One memo urged Willson to change the character, stating that “physical disability in a child is impossible to view in any terms but pity and sentiment, the problem is to find some other form of disability besides physical.” The memo is undated and unsigned, but Broomfield-McHugh believes it was written in early 1957 by an employee of a producer. He found it in Wisconsin Historical Society archives, tucked in the back of a script that belonged to the producer Kermit Bloomgarden, who took over production of the show in 1957.
Another letter to Willson, written in 1955 by the playwrights Jerome Lawrence and Robert E. Lee, says, “The easy solution is to dump Jim Paroo,” but that doing so “might conceivably reduce a major work to the dimension of mere entertainment.”
Today, audiences
can more regularly see disabled actors onstage thanks to efforts by small
theater companies like The Apothetae, which produces works centered on the
disabled experience; and Theater Breaking Through Barriers, an Off Broadway
organization that regularly casts actors with disabilities.
But on
Broadway, which can elevate shows into mainstream commercial hits, authentic
representations of disability are still few and far between, said Talleri A.

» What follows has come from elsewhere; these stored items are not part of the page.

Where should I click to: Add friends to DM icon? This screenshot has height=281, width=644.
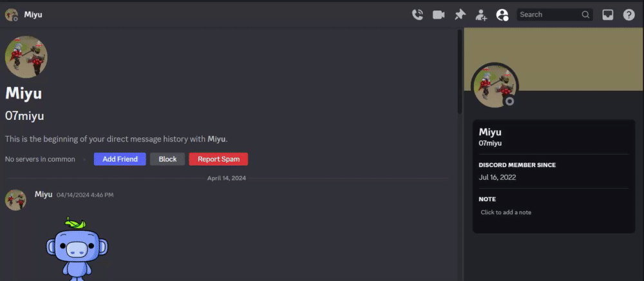[x=481, y=15]
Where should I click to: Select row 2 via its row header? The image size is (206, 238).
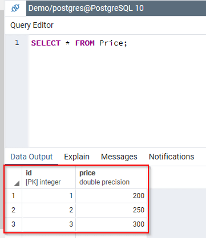13,210
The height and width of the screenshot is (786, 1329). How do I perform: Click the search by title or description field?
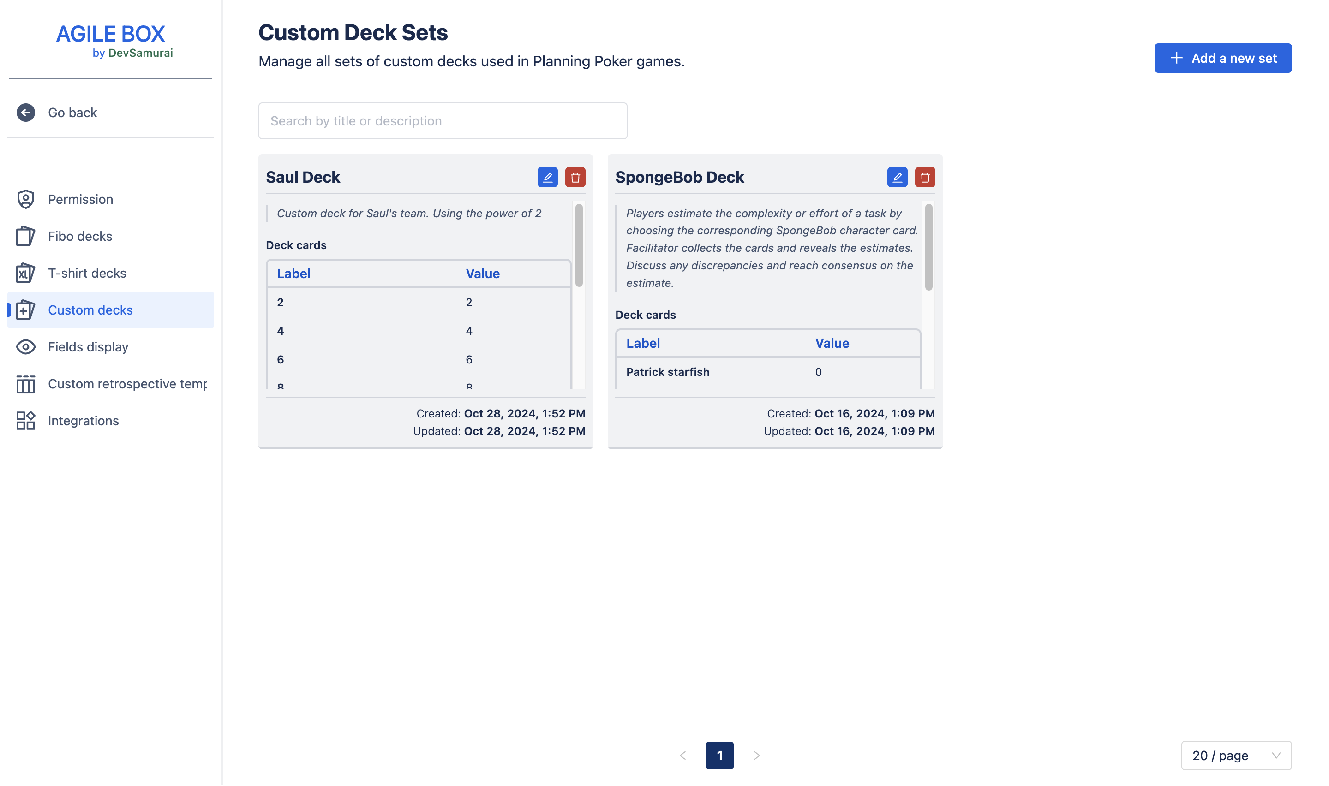click(443, 121)
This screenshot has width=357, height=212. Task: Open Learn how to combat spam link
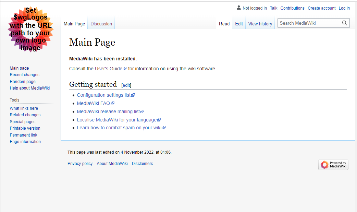click(119, 128)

McRae, a founder of National Disability Theater.
There have
been some successes. Ali
Stroker made history in 2019 as the first actor in a wheelchair to win
a Tony Award for her role as a flirty fiancée, Ado Annie, in ‘Oklahoma!’; Madison
Ferris, who has muscular dystrophy and uses a wheelchair, played Laura in a
2017 production of “The Glass Menagerie.” There was also the casting
of a disabled actor in the role of Tiny Tim in “A Christmas Carol” in
2019; a 2015
revival of “Spring Awakening” by Deaf West Theater, which featured
deaf and hearing actors side by side; as well as Martyna
Majok’s Pulitzer-winning 2017 Off Broadway play, “Cost
of Living,” about people with disabilities.
Even with
this progress, many disabled characters are not written in well-rounded ways,
and actors without disabilities are often cast in these roles, McRae said.
To her
knowledge, the character of Nessarose in “Wicked” — who uses a wheelchair — has
never been played by a disabled actress on Broadway, and the same was true for
the character of Crutchie, who uses a crutch in the show “Newsies.”
“Look how
far we haven’t come,” said Gregg Mozgala, an actor with cerebral palsy and the
founder and artistic director of the Apothetae. “Or how far we have yet to go.”
Part of the
problem is inaccessibility for acting training programs, said Mozgala, who is
also the director of inclusion for the Queens Theater’s program Theater
for All, which helps support and train disabled playwrights and actors. In
his own acting program at the Boston University School for the Arts, he was the
only person who identified as disabled and said many actors with disabilities
have been told to sit out of certain classes, such as movement classes, because
professors felt uncomfortable teaching students with disabilities.
Another
barrier is the perception of audiences. Nicholas Viselli, the artistic director
of Theater
Breaking Through Barriers, said audiences still feel uncomfortable watching
disabled actors or characters onstage. For the plays he stages, he said he
often receives donations from people who say they think the work is important
but don’t want to come see it.
“When you
advertise disability, it becomes a turnoff,” Viselli said. “People are like,
‘I’ll feel bad for them. It will perhaps diminish my experience.’”
In the end,
the version of “The Music Man” without Jim was a hit; it won five Tony Awards,
including best musical, ran for 1,375 performances and was adapted into
an Oscar-winning
movie in 1962.
“The Music
Man” has since been criticized for making light of its con
artist’s problematic, predatory behavior, such as a scene in which he follows
Marian home and tries multiple times to seduce her.
The legacy
of “The Music Man” may have been different if Willson’s original vision had
made it onto the Broadway stage in a way that authentically represented people
with disabilities. Many of the stigmas and barriers it tried to confront still
persist, according to Penny Pun, the managing director of the National
Disability Theater.
“A lot of
these works are being put down before they even see the light of day,” Pun
said. “So how do we know if they have mainstream appeal? They never get a
chance.”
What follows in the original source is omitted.